The macroeconomic setting of 2015 was characterised by significant GDP growth, with expectations that this growth will continue in 2016. In general, this let us achieve improvements in the service levels provided, jobs and visitors to our facilities, for all businesses managed by B:SM.
The current operating profit was 17.5 million euros (16.8 million euros in 2014). The operating profit finished at 17.0 million euros (16.7 million euros in 2014), by including the impairments and profits/losses from disposals of fixed assets for an amount of 0.5 million euros (0.1 million euros in 2014).
In summary, we achieved an increase in the current operating profit of 0.7 million euros. Despite the fact that operating income dropped by 2.1 million euros, costs were reduced by 2.8 million euros. Bear in mind as well the significant reduction both in revenues and costs entailed by transferring the management of 15 car parks to the new company BAMSA, on 1 November 2014.
The financial year profit was 17.7 million euros (18.0 million euros in the 2014 financial year). A positive corporate tax was registered in 2015 for the amount of 0.3 million euros, due to the adjustment in tax credits due to the lowering of tax rates from 28% to 25% for 2016, and the reversal of the freedom to amortise (in 2014, the positive corporate tax was 1.8 million).
The company’s income is set out in the Profit & Loss Statement under the headings of:
In 2015, there was a year-on-year decrease in total income of 1.7%, and drop of income per businesses of 1.6%.
Income from operating car parks dropped by 24.5%, as a consequence of the revocation of the direct management of 15 car parks, affected by the BAMSA transactions, which entered into force on 1 November 2014. Income from the AREA Municipal Service increased by 2.6% due to the increase in operative spaces in the Green Area and increased revenues from the new Bus Zone rate. The Municipal Towing Service presents a drop of 4.2% due to the decreased number of days and vehicles collected and their composition. In both services the evolution of the tax rate merits pointing out, which had a freezing of taxes in AREA from 2009 to 2015, except for 2012, and for TOW taxes, a freezing in the last six years, with the exception of a decrease in taxes of 2% in the 2012 financial year. Income generated by the Coach Station business increased by 3.6%, due to the increased number of coaches that used the Logistics Platform of Park Guëll and income from assignment of advertising spaces at the Fabra i Puig Station. The individual public transport service via bicycles (Bicing) is owned by the Barcelona City Council and managed by B:SM via a direct management commission.
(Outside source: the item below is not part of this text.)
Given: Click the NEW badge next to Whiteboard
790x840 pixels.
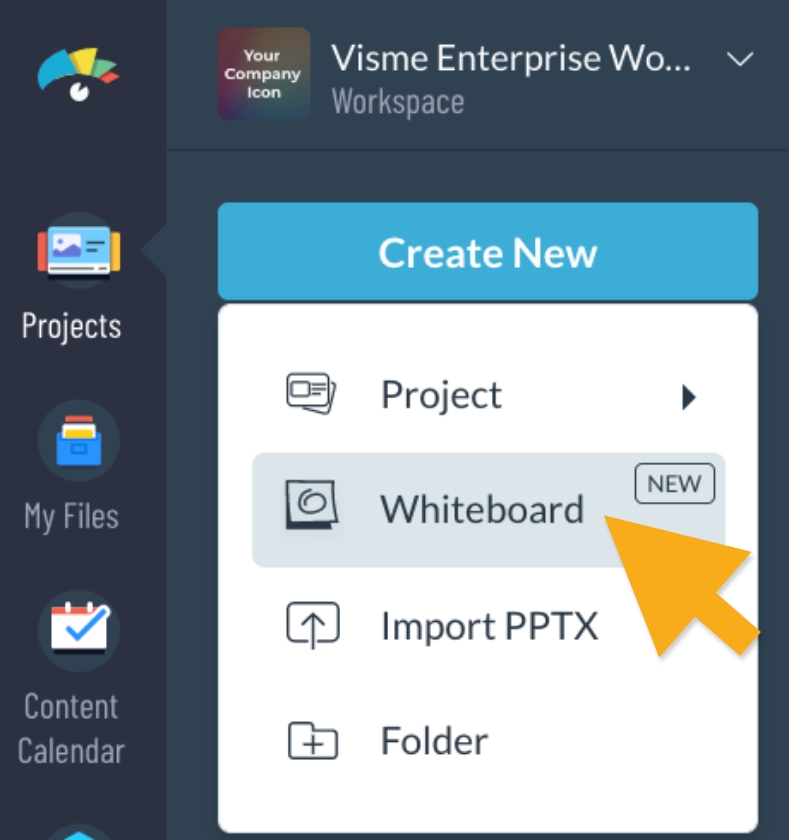Looking at the screenshot, I should pyautogui.click(x=673, y=482).
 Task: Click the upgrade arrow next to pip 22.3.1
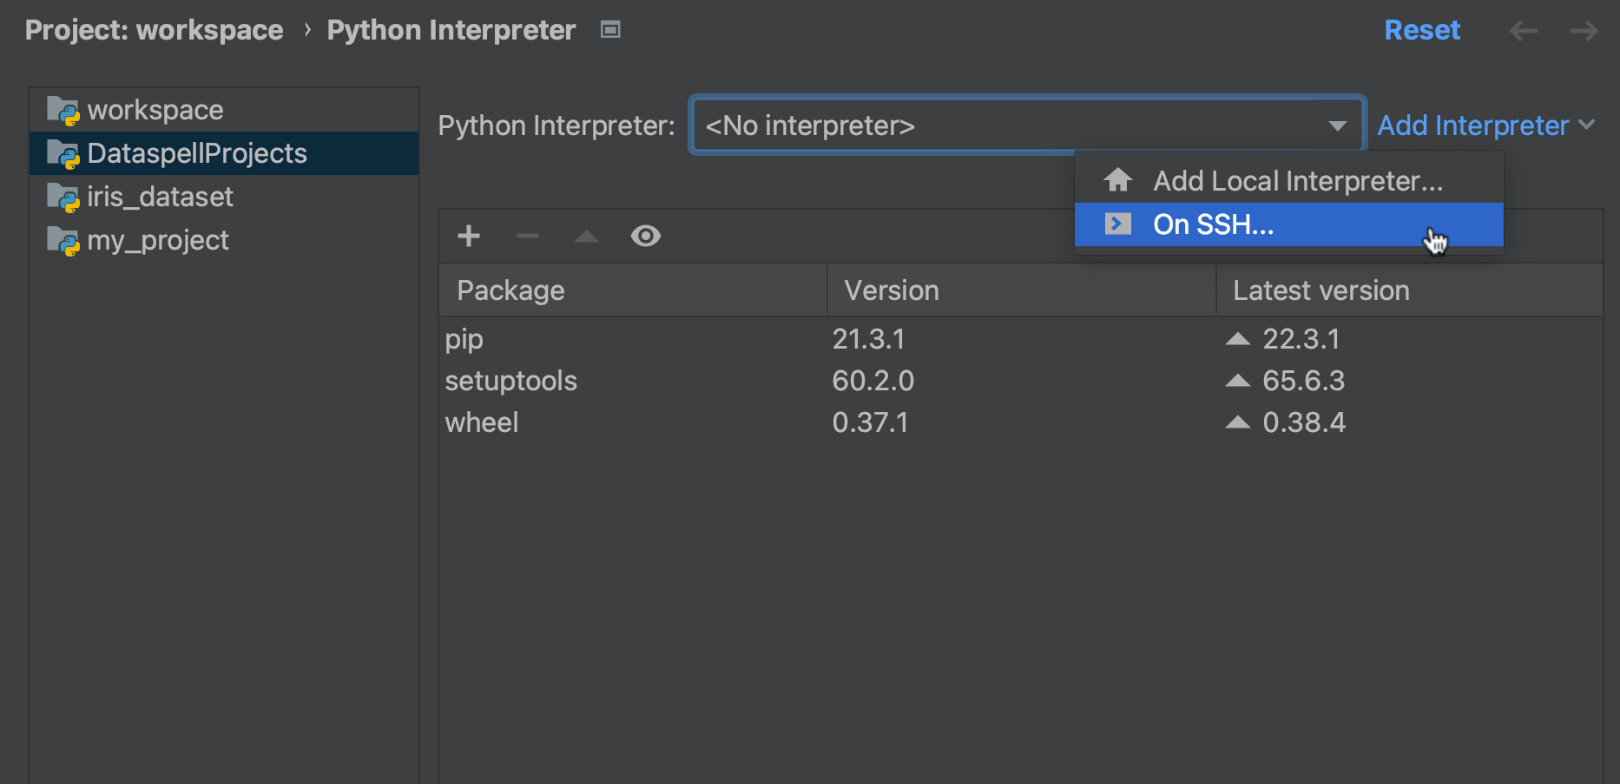coord(1238,339)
During the 2015 financial year, income from users of the individual public transport service via bicycles (Bicing) was 5,649 thousand euros (5,162 thousand euros in 2014), where the increase is due to the start-up of Electric-Bicing, with a total of 45 bicycles, 300 stations and total subscribers at year end of 5153. On the other hand, the income from Mechanical-Bicing dropped, mainly due to the decrease in hours of use.
Zoo income dropped by 3.7%. In 2015, 1,049,376 people visited the Zoo, a 4.8% year-on-year decrease, basically because of ongoing works. Despite this, we consider it positive that the number continues to be over one million. The number of Zoo Club members decreased by 3.7%.
Decreases in operating incomes from other services compensated for these drops, which increased by 8.3%. The earning level of the Olympic Ring increased significantly compared to last year, 21.4%, as there was greater activity and more relevant at the two most important facilities: the Olympic Stadium and Palau Sant Jordi. The increase in operating income also merits mention at the restaurants and shops. In the Park business, incomes increased by 6.3% compared to last year, primarily due to the management of the Park Güell monument area, to which a total of 2,611,542 paying visitors entered in 2015, compared to the 2,455,979 in 2014, and the new guided tour service provided for this space, which started in November 2015.